Un nouveau volet s’ouvre dans le dossier des Antilles empoisonnées au chlordécone. Les députés ont adopté en première lecture, le 29 février, une proposition de loi reconnaissant symboliquement la « responsabilité » de l’État, et visant à indemniser les victimes.
Le chlordécone est un insecticide très toxique, qui a été utilisé entre 1972 et 1993 dans les bananeraies de Guadeloupe et de Martinique, alors que ce produit avait été qualifié de « cancérogène possible » dès 1979 par l’Organisation mondiale de la santé. Faisant fi de ces alertes, la France ne l’a interdit qu’en 1990. Il a même été utilisé en Guadeloupe et en Martinique jusqu’en 1993, à cause de dérogations signées par les ministres de l’Agriculture de l’époque.
La proposition de loi reconnaissant la responsabilité de l’État, portée par le député de Guadeloupe Elie Califer, a été votée à l’unanimité des 101 votants.

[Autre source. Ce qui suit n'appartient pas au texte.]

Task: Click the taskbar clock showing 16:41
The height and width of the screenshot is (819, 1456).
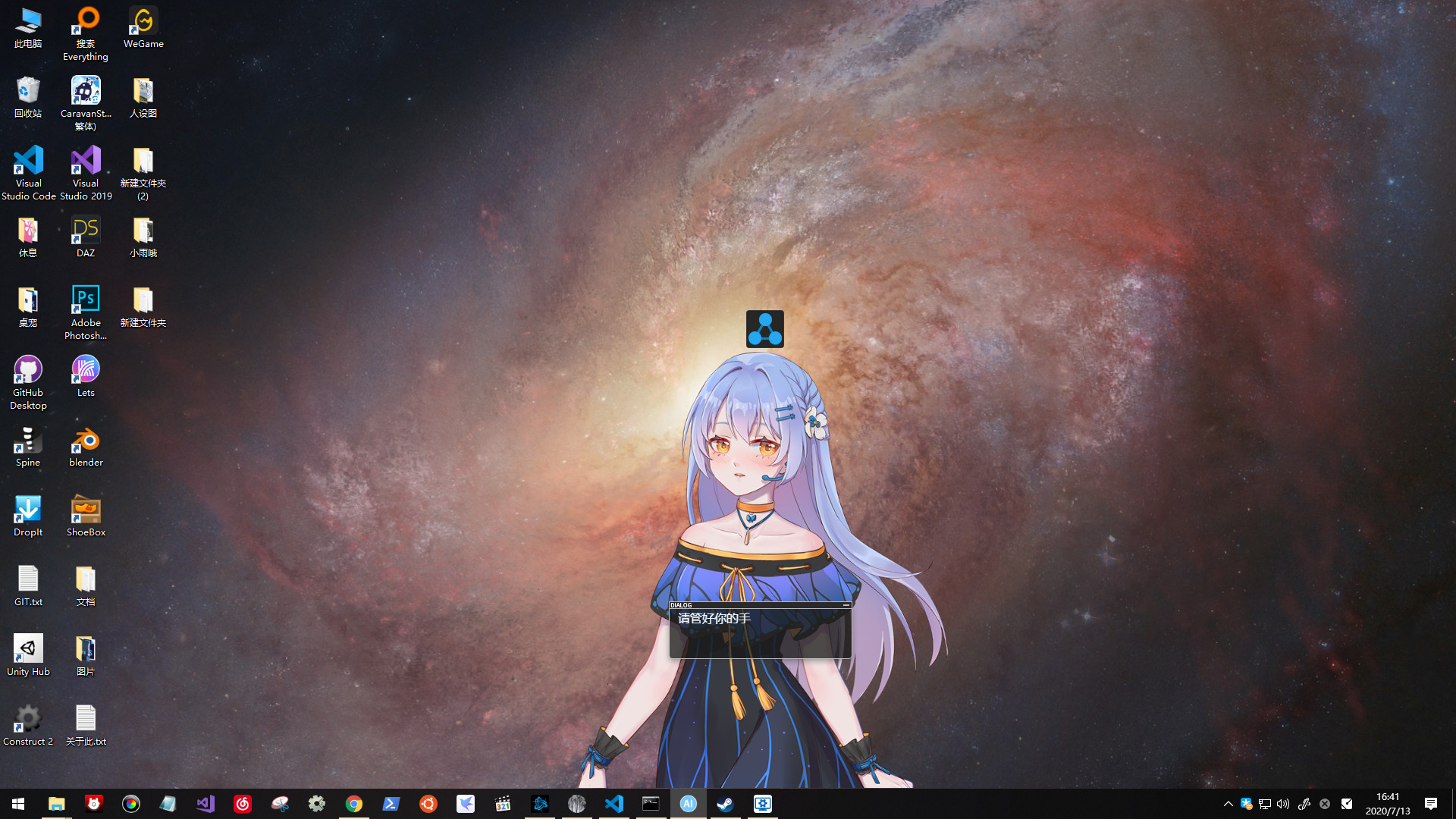Action: [x=1388, y=803]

Les députés de la majorité se sont abstenus. Le texte va désormais être transmis au Sénat.
Toxique pour le système nerveux, reproductif et hormonal
La responsabilité pénale de l’État avait précédemment été discutée devant le tribunal. Après de nombreuses années de bataille judiciaire, le pôle de santé publique du tribunal judiciaire de Paris avait finalement signé une ordonnance de non-lieu, le 2 janvier. Il avait certes reconnu un « scandale sanitaire », mais avait estimé qu’il était trop difficile de « rapporter la preuve pénale des faits dénoncés ».

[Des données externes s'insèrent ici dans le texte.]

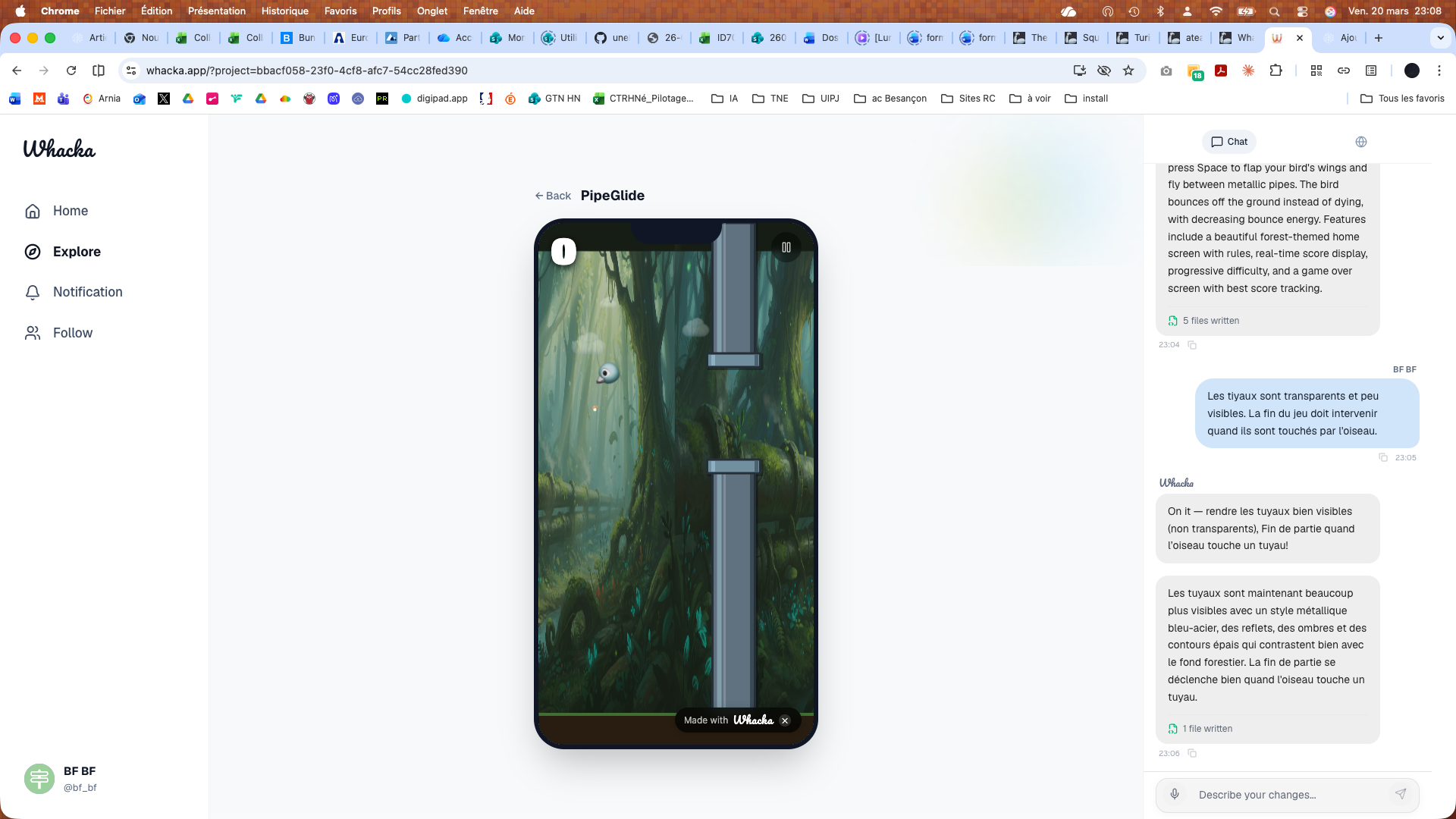Open Explore in sidebar

(x=76, y=252)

En 2019, une expertise pesticides et santé de l’Inserm a conclu à la présomption forte d’un lien entre l’exposition de la population au chlordécone et le risque d’apparition d’un cancer de la prostate. Reconnue comme perturbateur endocrinien, la molécule est aussi toxique pour le système nerveux, reproductif, hormonal et le fonctionnement de plusieurs organes. D’après une étude de Santé publique France, plus de 90 % des Guadeloupéens et des Martiniquais adultes sont aujourd’hui contaminés au chlordécone.